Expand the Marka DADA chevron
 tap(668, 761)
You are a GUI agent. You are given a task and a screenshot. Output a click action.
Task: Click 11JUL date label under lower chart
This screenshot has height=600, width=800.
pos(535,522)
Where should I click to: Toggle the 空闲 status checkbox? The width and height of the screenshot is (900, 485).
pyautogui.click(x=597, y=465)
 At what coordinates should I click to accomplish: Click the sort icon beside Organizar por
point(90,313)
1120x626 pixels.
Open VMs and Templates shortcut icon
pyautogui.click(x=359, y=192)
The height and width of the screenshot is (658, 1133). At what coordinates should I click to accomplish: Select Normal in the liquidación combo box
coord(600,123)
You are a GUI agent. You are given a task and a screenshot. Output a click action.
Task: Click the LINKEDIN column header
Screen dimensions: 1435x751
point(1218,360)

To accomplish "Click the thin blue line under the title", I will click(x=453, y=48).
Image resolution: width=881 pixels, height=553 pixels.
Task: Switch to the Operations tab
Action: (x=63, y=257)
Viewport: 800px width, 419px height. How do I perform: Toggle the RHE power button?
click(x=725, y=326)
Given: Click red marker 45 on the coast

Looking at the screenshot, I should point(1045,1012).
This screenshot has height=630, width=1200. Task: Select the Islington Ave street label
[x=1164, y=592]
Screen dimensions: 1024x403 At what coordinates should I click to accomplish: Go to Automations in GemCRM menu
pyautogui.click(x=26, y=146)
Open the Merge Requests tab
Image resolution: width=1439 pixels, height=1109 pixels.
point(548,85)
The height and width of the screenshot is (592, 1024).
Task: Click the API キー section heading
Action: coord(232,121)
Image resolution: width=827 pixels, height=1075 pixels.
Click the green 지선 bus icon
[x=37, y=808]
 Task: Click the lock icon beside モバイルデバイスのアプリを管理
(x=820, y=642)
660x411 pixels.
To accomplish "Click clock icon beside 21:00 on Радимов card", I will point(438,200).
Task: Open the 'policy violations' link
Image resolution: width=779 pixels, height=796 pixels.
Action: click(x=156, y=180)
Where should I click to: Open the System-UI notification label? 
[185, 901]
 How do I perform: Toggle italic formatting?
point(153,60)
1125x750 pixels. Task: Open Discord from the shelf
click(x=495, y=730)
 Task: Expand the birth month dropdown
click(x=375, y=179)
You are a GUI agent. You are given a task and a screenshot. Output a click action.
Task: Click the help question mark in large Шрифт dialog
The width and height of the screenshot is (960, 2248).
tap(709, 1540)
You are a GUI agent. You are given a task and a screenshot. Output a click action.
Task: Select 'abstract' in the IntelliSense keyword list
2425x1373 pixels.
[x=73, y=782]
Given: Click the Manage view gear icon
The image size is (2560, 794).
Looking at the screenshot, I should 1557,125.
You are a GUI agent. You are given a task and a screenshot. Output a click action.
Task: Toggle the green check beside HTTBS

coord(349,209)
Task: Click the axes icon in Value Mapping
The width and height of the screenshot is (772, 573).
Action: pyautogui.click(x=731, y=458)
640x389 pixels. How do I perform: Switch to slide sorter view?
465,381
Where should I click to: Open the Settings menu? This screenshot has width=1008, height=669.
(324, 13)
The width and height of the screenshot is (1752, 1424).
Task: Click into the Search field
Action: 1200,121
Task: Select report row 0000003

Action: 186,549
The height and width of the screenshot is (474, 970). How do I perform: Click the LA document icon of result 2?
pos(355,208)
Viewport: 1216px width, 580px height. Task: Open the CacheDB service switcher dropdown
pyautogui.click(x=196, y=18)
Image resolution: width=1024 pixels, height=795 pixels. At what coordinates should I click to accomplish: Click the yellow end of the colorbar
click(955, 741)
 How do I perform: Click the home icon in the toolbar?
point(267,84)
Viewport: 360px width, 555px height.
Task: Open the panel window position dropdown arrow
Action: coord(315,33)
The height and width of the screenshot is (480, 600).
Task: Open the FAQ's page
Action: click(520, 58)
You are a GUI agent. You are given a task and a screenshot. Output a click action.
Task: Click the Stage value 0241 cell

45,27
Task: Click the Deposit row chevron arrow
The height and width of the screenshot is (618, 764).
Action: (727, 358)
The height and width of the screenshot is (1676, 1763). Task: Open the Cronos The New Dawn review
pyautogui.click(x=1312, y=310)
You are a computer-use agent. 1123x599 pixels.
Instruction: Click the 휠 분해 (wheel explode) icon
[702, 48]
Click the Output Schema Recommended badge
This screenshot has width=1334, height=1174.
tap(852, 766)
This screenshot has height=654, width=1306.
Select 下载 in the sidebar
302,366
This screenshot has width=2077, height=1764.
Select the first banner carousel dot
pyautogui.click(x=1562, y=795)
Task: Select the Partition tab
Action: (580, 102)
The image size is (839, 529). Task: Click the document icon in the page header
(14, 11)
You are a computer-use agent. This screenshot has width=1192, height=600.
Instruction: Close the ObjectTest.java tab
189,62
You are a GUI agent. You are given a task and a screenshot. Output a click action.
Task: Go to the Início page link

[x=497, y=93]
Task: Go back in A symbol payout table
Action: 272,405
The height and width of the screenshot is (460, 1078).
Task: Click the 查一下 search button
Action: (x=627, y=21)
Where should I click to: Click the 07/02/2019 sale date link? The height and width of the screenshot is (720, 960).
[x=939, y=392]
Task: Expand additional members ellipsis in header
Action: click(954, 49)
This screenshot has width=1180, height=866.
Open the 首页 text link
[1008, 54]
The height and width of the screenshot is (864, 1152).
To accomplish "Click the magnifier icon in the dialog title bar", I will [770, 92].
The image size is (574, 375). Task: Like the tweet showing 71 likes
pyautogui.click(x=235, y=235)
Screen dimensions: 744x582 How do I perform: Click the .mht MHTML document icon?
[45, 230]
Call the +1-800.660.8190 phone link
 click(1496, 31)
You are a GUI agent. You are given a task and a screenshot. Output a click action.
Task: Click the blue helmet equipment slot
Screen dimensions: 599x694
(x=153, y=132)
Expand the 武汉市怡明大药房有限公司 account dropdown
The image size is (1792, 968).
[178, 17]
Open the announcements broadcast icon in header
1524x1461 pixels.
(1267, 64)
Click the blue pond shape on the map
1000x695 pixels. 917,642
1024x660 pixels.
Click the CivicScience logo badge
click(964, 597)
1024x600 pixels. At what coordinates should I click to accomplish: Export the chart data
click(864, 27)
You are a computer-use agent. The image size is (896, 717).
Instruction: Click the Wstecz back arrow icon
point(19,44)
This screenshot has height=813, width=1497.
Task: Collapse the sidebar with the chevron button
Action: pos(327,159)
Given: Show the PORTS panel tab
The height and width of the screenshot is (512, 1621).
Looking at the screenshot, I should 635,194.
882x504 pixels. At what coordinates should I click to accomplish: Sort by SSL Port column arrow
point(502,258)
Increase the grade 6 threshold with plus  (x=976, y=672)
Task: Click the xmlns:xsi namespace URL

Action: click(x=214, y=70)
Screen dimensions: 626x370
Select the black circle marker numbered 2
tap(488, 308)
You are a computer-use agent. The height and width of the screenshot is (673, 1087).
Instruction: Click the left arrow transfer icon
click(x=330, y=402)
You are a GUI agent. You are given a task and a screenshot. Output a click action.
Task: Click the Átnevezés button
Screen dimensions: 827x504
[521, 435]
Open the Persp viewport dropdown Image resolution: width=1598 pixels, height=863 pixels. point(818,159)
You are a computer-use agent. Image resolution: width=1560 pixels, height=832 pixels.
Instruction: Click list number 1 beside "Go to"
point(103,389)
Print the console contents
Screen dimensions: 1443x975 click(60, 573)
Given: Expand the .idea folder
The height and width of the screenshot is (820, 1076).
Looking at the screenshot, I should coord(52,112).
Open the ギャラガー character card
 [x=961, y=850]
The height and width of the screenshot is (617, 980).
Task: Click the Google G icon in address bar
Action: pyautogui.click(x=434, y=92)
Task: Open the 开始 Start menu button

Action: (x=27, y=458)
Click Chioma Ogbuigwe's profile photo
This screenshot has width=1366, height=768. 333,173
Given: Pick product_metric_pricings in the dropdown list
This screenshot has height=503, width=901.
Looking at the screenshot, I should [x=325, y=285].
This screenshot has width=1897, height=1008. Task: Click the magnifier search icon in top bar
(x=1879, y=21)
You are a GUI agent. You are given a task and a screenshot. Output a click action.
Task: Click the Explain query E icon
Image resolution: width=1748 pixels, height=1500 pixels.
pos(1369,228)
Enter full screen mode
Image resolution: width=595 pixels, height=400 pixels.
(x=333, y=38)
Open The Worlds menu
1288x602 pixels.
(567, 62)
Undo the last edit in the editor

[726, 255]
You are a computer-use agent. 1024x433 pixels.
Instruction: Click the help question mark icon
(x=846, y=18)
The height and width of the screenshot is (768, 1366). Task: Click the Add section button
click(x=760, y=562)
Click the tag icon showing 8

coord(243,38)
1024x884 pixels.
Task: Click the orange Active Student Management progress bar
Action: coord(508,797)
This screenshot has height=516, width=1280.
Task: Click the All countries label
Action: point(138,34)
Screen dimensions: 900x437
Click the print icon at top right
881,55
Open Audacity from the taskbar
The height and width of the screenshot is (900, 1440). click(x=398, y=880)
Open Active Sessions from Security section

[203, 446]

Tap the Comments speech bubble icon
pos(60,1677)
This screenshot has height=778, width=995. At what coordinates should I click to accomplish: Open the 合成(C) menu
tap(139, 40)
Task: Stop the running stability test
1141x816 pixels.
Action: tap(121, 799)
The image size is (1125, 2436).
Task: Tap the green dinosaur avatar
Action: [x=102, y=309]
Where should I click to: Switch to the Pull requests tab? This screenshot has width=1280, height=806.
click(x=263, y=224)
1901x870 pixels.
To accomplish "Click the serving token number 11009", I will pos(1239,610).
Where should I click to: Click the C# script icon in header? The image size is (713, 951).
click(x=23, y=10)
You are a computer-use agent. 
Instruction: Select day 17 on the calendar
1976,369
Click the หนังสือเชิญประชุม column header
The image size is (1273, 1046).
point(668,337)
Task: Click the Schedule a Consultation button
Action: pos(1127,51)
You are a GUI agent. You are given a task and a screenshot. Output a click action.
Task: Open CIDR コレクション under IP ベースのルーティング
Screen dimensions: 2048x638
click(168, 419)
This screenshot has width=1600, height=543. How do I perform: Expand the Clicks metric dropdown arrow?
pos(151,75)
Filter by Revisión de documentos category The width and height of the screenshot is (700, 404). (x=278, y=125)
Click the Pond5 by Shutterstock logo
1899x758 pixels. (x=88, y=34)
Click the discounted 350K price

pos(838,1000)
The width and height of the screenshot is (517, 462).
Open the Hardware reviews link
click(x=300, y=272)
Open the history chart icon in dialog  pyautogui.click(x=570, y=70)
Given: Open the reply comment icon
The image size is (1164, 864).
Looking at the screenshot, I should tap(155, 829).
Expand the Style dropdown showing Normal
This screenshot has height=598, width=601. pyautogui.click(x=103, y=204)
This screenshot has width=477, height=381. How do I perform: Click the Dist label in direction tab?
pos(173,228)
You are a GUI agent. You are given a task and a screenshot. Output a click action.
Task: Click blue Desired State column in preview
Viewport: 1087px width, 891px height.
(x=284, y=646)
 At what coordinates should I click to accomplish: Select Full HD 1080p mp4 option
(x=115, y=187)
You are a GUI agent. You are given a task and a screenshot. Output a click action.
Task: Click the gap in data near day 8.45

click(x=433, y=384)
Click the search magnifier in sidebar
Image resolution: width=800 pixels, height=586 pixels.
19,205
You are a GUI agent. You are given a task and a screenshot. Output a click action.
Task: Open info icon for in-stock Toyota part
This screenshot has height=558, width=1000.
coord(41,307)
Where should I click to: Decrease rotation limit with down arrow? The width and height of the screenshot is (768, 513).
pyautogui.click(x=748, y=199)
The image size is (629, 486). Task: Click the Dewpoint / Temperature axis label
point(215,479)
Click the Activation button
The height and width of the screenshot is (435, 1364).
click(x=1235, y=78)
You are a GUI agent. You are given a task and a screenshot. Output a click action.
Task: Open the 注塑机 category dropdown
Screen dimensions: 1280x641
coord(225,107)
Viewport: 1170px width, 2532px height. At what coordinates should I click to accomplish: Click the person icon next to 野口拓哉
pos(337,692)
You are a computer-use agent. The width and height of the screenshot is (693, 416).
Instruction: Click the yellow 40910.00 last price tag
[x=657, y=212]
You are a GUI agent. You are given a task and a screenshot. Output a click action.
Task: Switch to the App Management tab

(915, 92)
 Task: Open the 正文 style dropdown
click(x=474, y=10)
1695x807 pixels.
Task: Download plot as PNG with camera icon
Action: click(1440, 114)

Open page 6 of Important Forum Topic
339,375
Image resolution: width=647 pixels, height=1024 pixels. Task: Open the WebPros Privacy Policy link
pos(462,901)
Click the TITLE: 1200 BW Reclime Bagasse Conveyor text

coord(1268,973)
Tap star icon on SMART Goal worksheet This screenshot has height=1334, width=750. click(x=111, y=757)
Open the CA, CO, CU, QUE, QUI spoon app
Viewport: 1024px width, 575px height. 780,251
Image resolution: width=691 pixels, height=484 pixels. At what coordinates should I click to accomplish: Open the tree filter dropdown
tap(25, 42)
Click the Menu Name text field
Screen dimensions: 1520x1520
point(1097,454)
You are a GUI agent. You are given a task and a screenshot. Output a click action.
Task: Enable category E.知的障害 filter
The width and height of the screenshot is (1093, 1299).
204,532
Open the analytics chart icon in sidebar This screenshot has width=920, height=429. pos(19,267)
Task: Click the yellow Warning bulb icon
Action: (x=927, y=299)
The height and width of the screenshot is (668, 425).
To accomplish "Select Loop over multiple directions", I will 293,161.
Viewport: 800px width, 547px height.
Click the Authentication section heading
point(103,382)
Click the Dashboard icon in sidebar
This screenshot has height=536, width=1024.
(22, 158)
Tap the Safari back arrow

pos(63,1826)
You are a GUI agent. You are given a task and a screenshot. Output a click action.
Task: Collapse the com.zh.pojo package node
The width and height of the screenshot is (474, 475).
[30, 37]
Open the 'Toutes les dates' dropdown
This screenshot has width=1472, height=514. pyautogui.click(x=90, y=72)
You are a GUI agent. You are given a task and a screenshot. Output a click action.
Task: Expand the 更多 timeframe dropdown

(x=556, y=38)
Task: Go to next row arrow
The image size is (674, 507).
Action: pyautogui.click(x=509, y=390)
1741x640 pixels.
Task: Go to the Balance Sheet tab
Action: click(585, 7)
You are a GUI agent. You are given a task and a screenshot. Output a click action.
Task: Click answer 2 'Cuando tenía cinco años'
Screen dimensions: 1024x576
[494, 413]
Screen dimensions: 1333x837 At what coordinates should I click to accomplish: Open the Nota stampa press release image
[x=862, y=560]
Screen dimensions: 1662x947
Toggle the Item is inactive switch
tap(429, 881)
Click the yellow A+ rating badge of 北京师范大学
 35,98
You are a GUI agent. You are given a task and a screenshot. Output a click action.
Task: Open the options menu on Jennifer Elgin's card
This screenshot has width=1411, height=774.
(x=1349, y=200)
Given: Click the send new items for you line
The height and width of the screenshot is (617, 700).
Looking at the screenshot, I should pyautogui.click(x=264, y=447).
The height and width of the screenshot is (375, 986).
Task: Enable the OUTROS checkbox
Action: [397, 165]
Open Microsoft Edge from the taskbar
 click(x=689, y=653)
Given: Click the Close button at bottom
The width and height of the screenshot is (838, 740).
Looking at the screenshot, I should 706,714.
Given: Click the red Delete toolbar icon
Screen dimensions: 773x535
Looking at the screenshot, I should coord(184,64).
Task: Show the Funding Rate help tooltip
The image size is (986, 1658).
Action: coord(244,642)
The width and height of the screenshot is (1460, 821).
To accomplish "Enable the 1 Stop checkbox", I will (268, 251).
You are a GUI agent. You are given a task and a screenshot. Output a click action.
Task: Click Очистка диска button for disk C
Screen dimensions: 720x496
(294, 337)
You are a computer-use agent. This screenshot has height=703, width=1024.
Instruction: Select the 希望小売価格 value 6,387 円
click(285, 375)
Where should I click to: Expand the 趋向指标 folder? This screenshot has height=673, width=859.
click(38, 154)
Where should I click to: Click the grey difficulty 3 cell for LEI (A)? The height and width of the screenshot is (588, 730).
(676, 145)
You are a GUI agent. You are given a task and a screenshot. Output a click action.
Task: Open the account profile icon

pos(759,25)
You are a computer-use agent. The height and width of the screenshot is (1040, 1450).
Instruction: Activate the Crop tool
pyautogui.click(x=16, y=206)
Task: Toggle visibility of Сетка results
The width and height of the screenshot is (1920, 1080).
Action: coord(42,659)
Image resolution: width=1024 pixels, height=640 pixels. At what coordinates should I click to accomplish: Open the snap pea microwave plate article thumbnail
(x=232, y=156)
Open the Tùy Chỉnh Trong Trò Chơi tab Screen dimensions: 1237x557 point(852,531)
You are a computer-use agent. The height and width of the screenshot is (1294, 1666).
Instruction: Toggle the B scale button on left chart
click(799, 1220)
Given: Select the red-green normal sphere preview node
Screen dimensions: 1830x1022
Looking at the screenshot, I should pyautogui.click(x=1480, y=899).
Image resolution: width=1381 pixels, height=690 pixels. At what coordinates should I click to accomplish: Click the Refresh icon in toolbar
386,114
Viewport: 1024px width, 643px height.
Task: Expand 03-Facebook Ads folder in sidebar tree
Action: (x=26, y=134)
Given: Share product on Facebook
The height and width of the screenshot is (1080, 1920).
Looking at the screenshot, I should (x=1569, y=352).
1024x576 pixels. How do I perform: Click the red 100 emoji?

****************************************

Work to be completed: Starting with the line that holds "This screenshot has width=1897, height=1008." and ending with the line that holds "Task: Click the Explain query E icon", retype every line in the data above exactly, and nothing else.

Exercise result:
This screenshot has width=1897, height=1008. Task: Click the magnifier search icon in top bar
(x=1879, y=21)
You are a GUI agent. You are given a task and a screenshot. Output a click action.
Task: Click the Explain query E icon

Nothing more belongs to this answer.